● **INSTRUCTIONS TO FOLLOW**
Beginning at the line containing "Image resolution: width=1567", give again every line through the end of the data, unchanged and with both ends included. Drop any pictures.

(Stored data entries)
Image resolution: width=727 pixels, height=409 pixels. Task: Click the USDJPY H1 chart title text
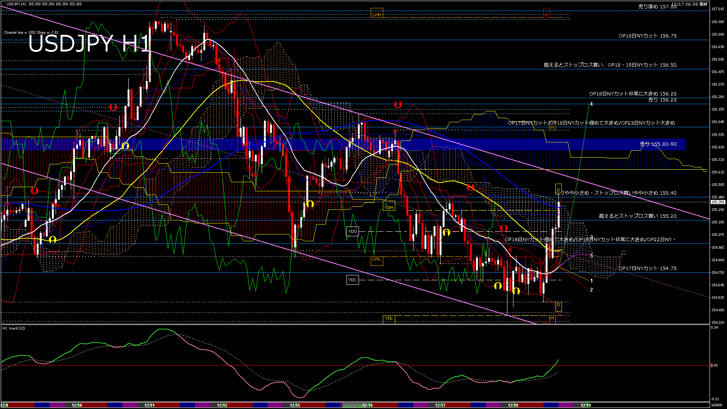(89, 44)

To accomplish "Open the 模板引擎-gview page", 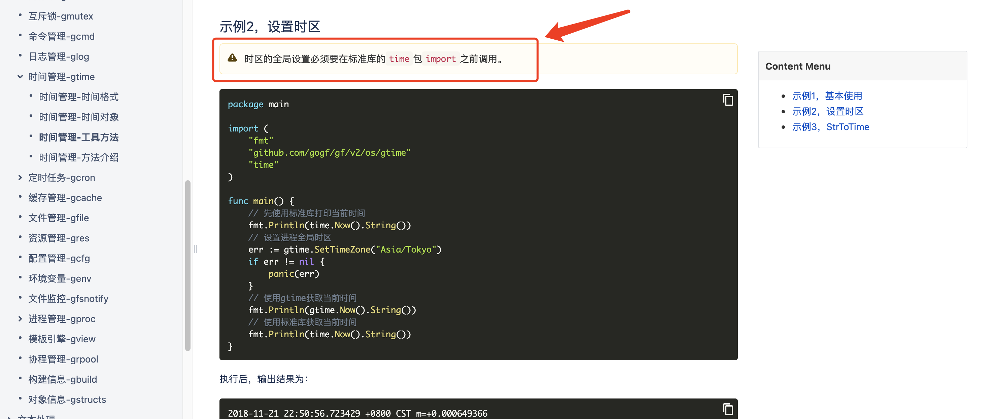I will (62, 339).
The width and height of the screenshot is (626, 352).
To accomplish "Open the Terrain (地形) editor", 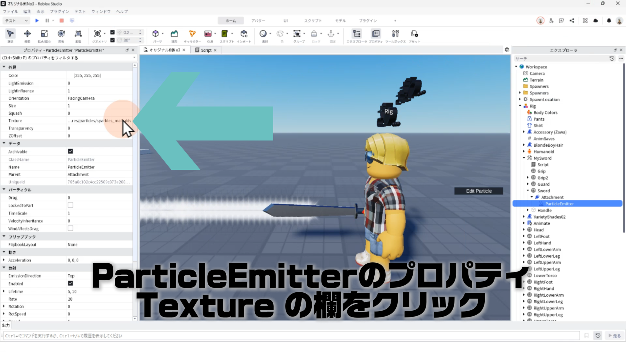I will coord(174,34).
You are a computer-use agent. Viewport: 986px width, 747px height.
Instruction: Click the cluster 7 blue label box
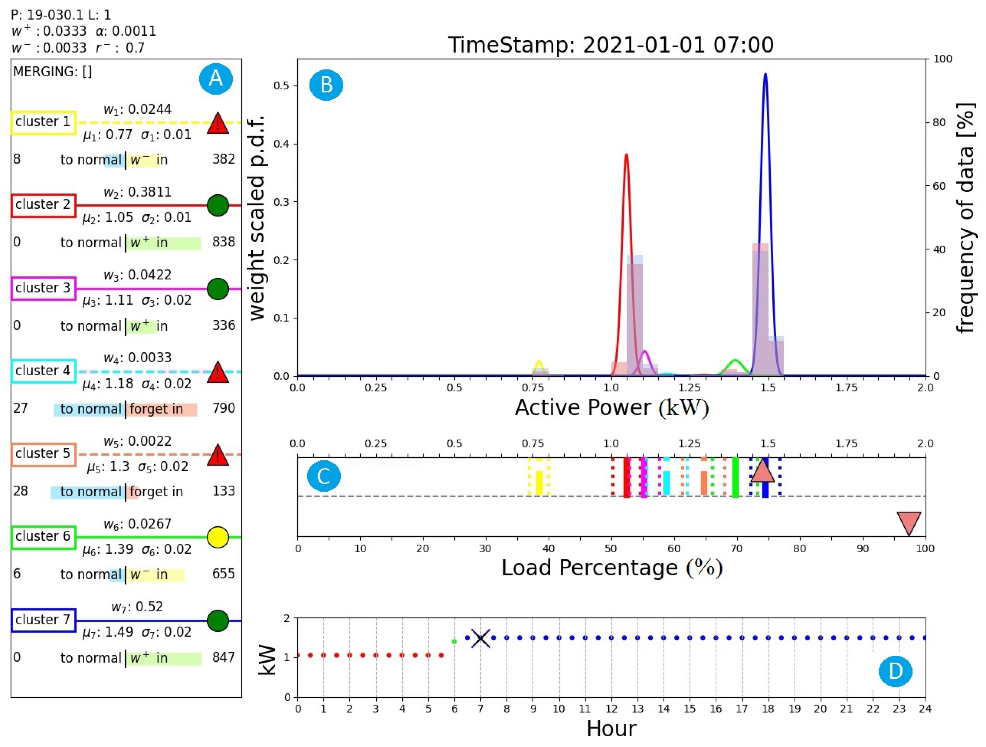(x=43, y=620)
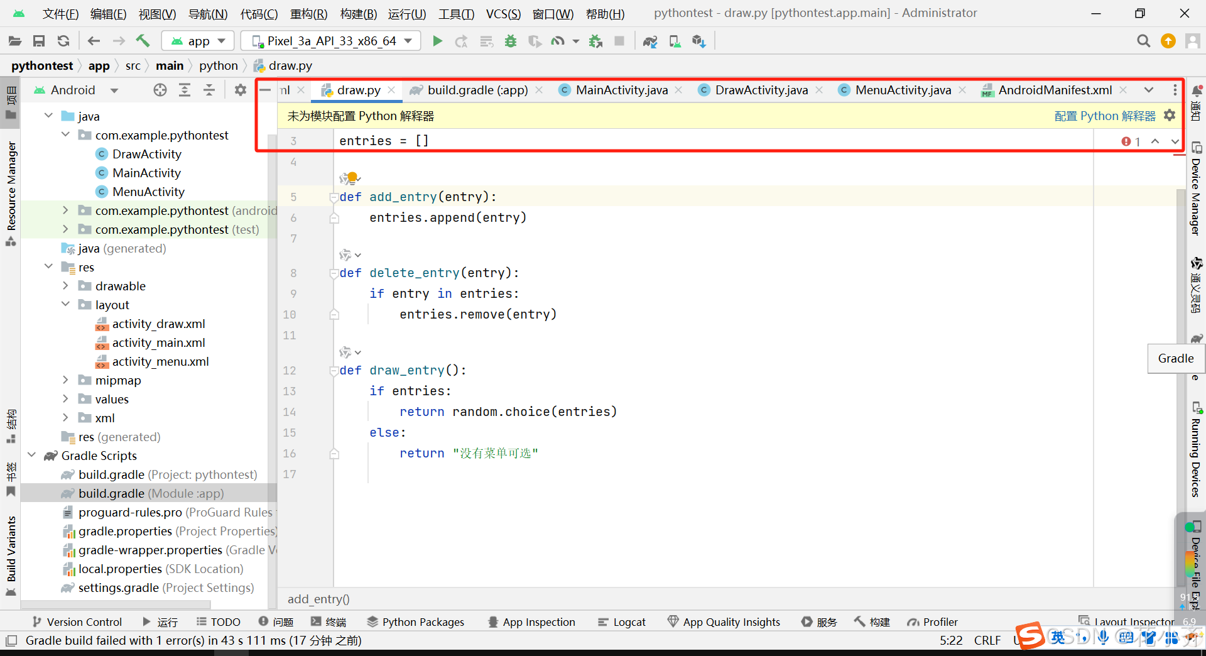1206x656 pixels.
Task: Click 配置 Python 解释器 link
Action: [1104, 116]
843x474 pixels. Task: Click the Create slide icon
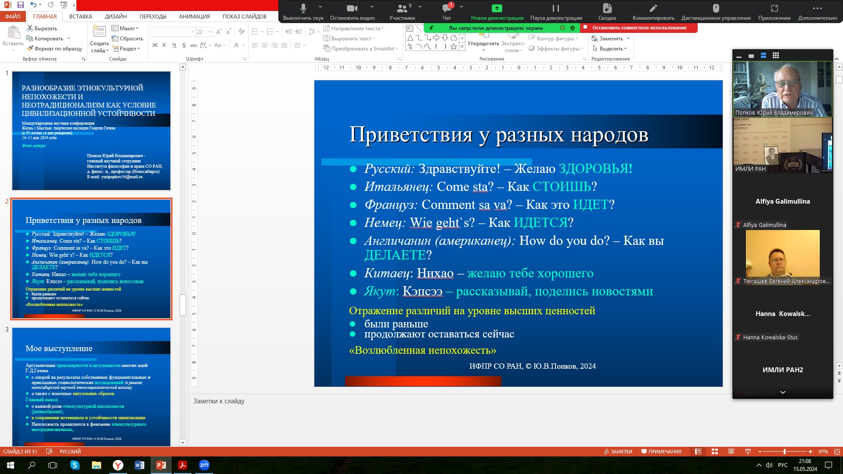click(x=99, y=32)
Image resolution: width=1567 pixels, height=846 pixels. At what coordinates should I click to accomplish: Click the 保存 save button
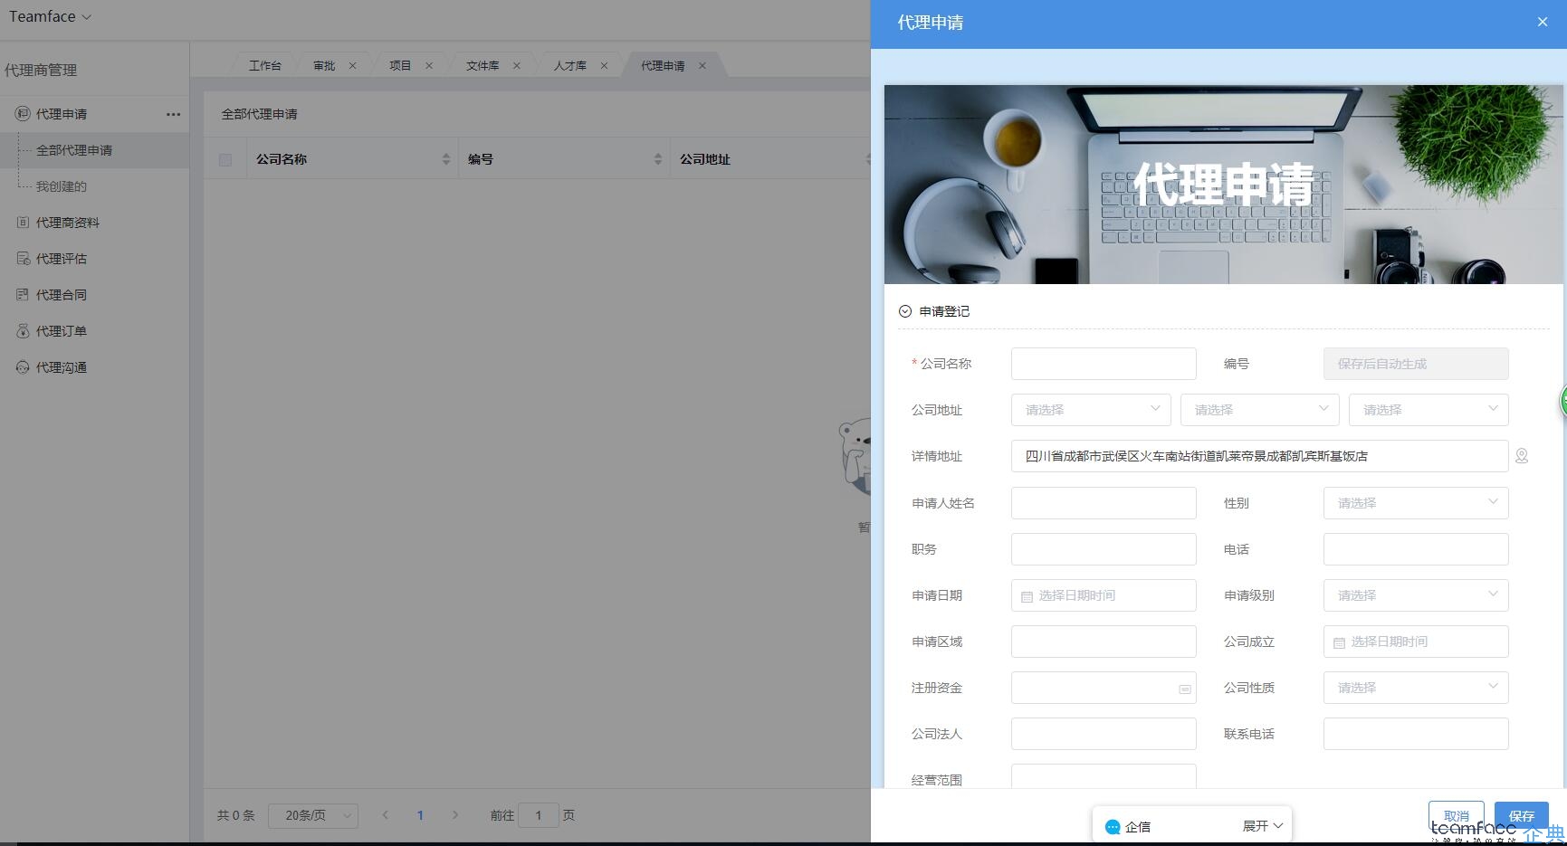click(x=1522, y=815)
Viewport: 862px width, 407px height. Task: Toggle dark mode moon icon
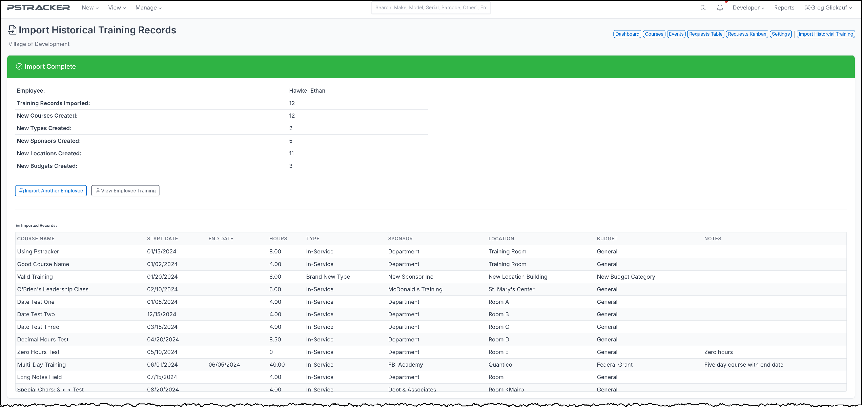[x=703, y=8]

● **RESPONSE AREA**
Image resolution: width=1567 pixels, height=846 pixels. At what coordinates should I click to accomplish: Click the 保存 save button
click(x=1522, y=815)
Viewport: 862px width, 407px height. Task: Toggle dark mode moon icon
[x=703, y=8]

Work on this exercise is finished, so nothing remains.